### [STATED TASK 1]
Return the passage of the remote desktop forum thread between "I'm a huge fan" and "up and running.", inclusive, copied character for character.
### [STATED TASK 2]
Carry the forum thread on remote GUI access forward from the point where it stops.

### [SOURCE PASSAGE]
With no accoss to ~/ you won't get any files created there al all.

----------

## Spanik

Right! This is new stuff to me. I did created the directory while logged in as root so it is owned by root. Changed it and added the user to a couple of groups. Should be a step forward.

Now the X11 forwarding.

----------

## baaann

There are alternatives, you may want to look at

Xpra

or

X2Go

Both have the advantage of being able to suspend and resume sessions(at another pc if necessary), along with handling low bandwidth well

----------

## RazielFMX

 *baaann wrote:*   

> There are alternatives, you may want to look at
> 
> Xpra
> 
> or
> ...

 

I'm a huge fan of Moba-Xterm: http://mobaxterm.mobatek.net/

Where bandwidth and latency matter, you might want to consider running tigervnc server on your Gentoo machine and connecting to your desktop using tigervnc for Windows. Tigervnc performs fantastically for remote GUI access. For security, I would launch an SSH tunnel via PuTTy to your vnc server, then connect tigervnc on Windows to localhost:<the local port your chose>. If you want to go this route, let me know and I'll try to help you get it up and running.

### [DATA SEGMENT]
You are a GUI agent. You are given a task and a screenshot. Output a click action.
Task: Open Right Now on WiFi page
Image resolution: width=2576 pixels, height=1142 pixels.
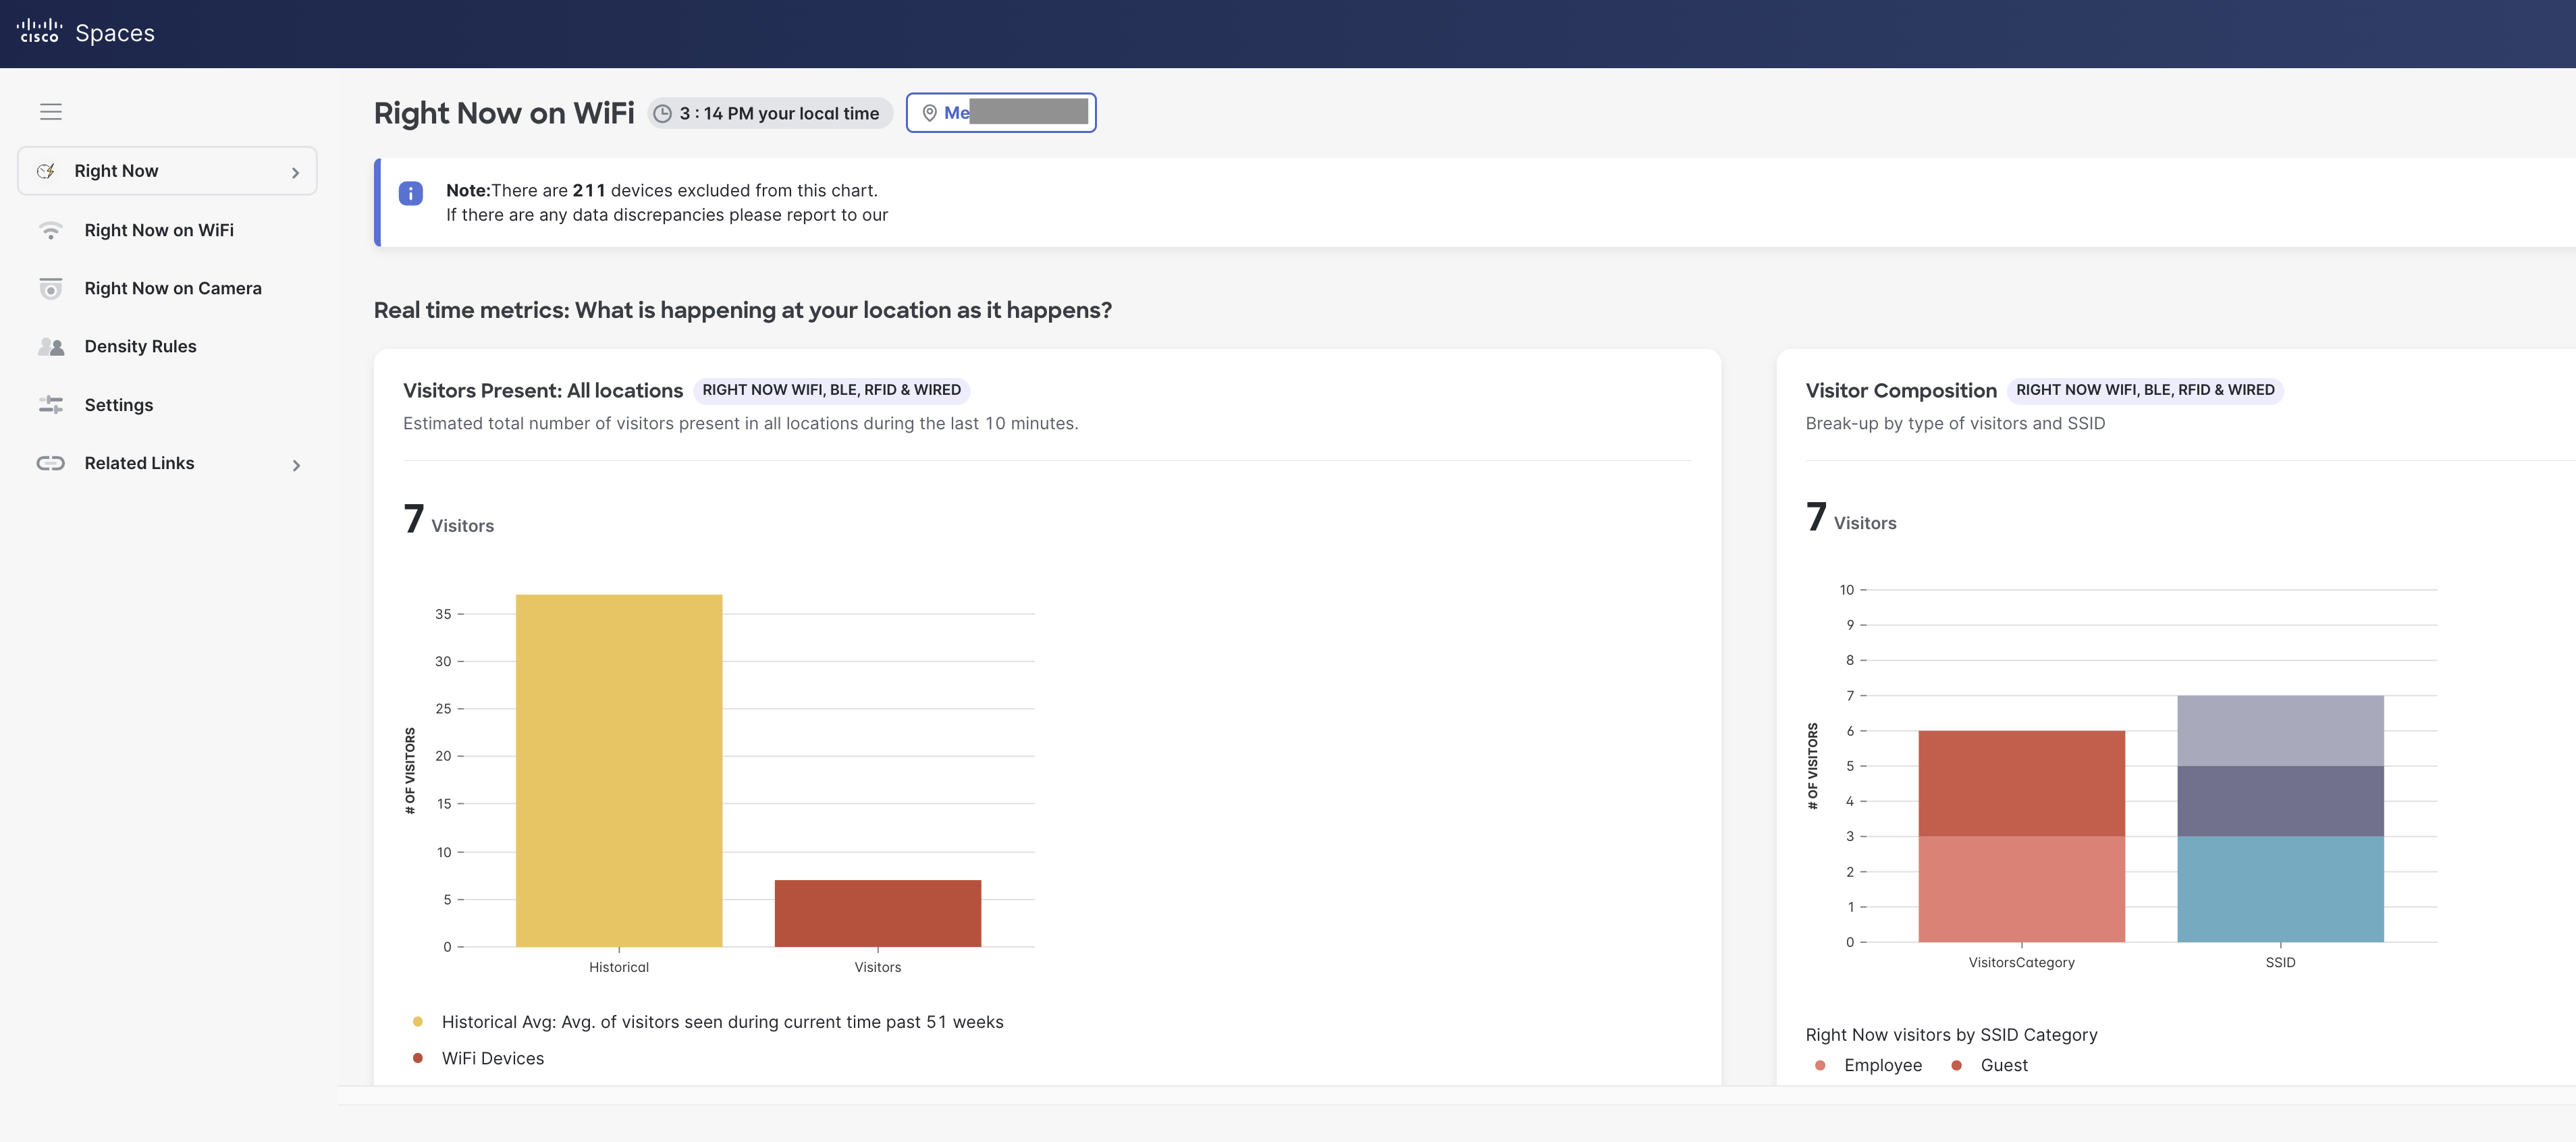pos(159,231)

### [ANSWER 1]
I'm a huge fan of Moba-Xterm: http://mobaxterm.mobatek.net/

Where bandwidth and latency matter, you might want to consider running tigervnc server on your Gentoo machine and connecting to your desktop using tigervnc for Windows. Tigervnc performs fantastically for remote GUI access. For security, I would launch an SSH tunnel via PuTTy to your vnc server, then connect tigervnc on Windows to localhost:<the local port your chose>. If you want to go this route, let me know and I'll try to help you get it up and running.

### [ANSWER 2]
----------

## Naib

 *RazielFMX wrote:*   

>  *baaann wrote:*   There are alternatives, you may want to look at
> 
> Xpra
> 
> or
> ...

 ++ moba-xterm is great

----------

## Spanik

I'll check out the alternatives. Moba-Xterm looks indeed useful and it looks as if it doesn't need anything installed remote side. That's a good thing. Can also do xdmcp, that's also handy to have around. Going to satrt with that. Thanks for the ideas.

EDIT: tried Moba-Xterm and it worked first time! Good stuff.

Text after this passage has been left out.